On dads…

i remember a couple of years ago when i was thinking about moving.


i had lived in my sandbox of a studio for two and a half years, and i thought it was time for a change. something new. exciting. i felt like i should get a new place and i should make a move, or else i wouldn’t grow.

but i didn’t really want to. i was comfortable in my sandbox. being able to see everything that was happening in my apartment at one time gave me a sense of comfort that i didn’t know elsewhere in this big city. the doormen made me feel safe. there was something about them – you could just tell they had good intentions and had your back. in fact, they had proven it to me once or twice.


that tiny apartment felt like the worn in spot on the couch you gravitate towards after a long day, and that’s what i needed in a place that in many ways still felt – well, not much like home.

i had gone to see a few places, and thought one could work. i was telling my dad that it was a really cool spot, and i thought i should take it.


and he said, “that’s great honey, but it’s also okay if you want to stay at your place. it’s okay if you just need that anchor for one more year.”

because that’s a dad. they can see past all of it. they can muddle through all the ribbons and bows and knots you’ve tied to try to convince yourself that what everyone thinks you should do is the right move. they can see right down to the core.


i’ve always been a “daddy’s girl.” my whole life, i have just worshipped my dad. i still do. i do so many things in hopes it makes him proud, in hopes that i’m living up to the dreams he has for me.

so with father’s day just a couple days away, i wanted to say thank you to my dad. you believing in me has empowered me to try harder, persevere, and dream big. knowing you love me unconditionally, even when it surely wasn’t easy to like me, has made all the difference. it has allowed me to take risks, to stretch beyond what i’m capable because even if i fail, all is not lost. you living your life in a true, honest, hardworking and respectful way has made me want to do the same.
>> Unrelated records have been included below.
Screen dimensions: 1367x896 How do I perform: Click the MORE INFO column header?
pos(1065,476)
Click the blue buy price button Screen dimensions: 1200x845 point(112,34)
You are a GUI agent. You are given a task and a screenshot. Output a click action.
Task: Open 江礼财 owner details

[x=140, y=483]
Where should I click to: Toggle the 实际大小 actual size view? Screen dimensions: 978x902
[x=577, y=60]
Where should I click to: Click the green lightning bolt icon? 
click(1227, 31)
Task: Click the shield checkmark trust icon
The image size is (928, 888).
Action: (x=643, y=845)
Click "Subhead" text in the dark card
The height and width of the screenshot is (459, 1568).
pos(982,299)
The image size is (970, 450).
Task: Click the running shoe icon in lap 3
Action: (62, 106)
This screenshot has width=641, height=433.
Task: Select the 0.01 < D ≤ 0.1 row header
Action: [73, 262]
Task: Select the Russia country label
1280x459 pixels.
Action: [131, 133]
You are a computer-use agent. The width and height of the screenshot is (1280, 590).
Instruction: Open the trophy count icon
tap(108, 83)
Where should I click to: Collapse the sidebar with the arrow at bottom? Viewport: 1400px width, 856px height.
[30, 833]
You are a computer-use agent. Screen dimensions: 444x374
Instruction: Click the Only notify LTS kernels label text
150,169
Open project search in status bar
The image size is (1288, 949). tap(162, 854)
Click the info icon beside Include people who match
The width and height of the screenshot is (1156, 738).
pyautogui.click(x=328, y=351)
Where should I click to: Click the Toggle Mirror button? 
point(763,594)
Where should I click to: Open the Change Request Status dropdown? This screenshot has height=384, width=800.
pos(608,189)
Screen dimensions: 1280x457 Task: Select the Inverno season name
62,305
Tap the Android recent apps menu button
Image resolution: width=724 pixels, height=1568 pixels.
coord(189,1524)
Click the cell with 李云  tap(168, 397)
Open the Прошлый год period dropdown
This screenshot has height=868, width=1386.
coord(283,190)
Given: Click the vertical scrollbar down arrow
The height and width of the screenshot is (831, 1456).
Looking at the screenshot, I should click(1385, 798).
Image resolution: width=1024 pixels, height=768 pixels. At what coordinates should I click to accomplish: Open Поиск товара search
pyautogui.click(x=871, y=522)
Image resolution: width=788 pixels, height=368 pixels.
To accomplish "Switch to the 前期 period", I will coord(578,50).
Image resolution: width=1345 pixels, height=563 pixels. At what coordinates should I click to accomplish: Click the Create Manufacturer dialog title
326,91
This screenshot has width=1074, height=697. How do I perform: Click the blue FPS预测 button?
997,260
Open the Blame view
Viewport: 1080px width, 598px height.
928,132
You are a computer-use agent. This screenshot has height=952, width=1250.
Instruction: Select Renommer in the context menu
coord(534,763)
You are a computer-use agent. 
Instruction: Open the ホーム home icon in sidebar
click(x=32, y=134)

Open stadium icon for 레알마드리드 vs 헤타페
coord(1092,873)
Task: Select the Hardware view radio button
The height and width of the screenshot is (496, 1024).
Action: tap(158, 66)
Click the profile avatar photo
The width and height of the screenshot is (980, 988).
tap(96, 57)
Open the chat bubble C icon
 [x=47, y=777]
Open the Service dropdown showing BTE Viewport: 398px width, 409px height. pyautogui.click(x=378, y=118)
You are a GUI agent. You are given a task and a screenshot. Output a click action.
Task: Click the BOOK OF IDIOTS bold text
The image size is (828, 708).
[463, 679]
thank you for showing me that the american flag should never touch the ground. it should be held with reverence and the utmost respect. for making sure i could change a tire and climb a tree and catch frogs. thank you for teaching me to look people in the eyes and always use a firm handshake, but also, that bear hugs are never out of style.

thank you for not being perfect. for showing me the infallible are fallible. that even my hero has made mistakes. for showing me people have different opinions and perspectives, and there’s not one right way to do everything. everyone comes from a different place, and as long as it’s an honest one, then you should respect that.


to all the dads of daughters out there – just thank you. thank you for loving us enough but not suffocating us. thank you for all the bandaids. for missing work to watch our recitals. and for pretending you didn’t fall asleep for all but when we were on stage. for the boo boo kisses that worked miracles, for all those hours you carried us around on your shoulders. for threatening our first boyfriends even though secretly, you were just worried. for coming to pick us up from that party when we found ourselves in a bit of trouble. and then, for knowing when it’s time to just step back. to let go. that even if we fail miserably, really miserably – there are scrapes and bruises even your superhero powers can’t heal and that we must endure on our own. we know – none of it was easy.